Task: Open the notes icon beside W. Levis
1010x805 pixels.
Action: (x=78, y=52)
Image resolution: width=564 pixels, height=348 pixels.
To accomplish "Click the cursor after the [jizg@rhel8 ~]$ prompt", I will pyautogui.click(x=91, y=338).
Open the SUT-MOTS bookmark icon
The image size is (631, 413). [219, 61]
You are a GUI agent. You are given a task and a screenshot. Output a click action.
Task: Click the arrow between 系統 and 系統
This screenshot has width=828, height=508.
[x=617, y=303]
□ □ □
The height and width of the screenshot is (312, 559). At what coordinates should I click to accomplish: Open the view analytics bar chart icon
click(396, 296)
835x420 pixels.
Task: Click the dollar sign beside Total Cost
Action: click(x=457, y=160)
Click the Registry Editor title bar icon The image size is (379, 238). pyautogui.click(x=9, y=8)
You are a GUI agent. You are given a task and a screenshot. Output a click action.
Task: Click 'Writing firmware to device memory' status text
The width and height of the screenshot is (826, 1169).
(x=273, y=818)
□ □ □
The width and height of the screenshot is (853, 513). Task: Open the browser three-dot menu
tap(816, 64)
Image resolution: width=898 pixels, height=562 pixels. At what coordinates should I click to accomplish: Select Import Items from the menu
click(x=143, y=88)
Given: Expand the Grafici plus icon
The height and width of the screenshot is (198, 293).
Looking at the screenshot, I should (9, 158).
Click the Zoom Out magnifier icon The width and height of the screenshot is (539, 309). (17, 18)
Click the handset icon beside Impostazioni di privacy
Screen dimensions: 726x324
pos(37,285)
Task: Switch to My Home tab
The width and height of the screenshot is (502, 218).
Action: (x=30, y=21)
□ □ □
**YOUR INSTRUCTIONS:**
When a line in the material includes the word "pyautogui", copy it out.

**PROBLEM SOLUTION:**
To accomplish "Click the cursor after the [jizg@rhel8 ~]$ prompt", I will pyautogui.click(x=91, y=338).
Click the Registry Editor title bar icon The image size is (379, 238). pyautogui.click(x=9, y=8)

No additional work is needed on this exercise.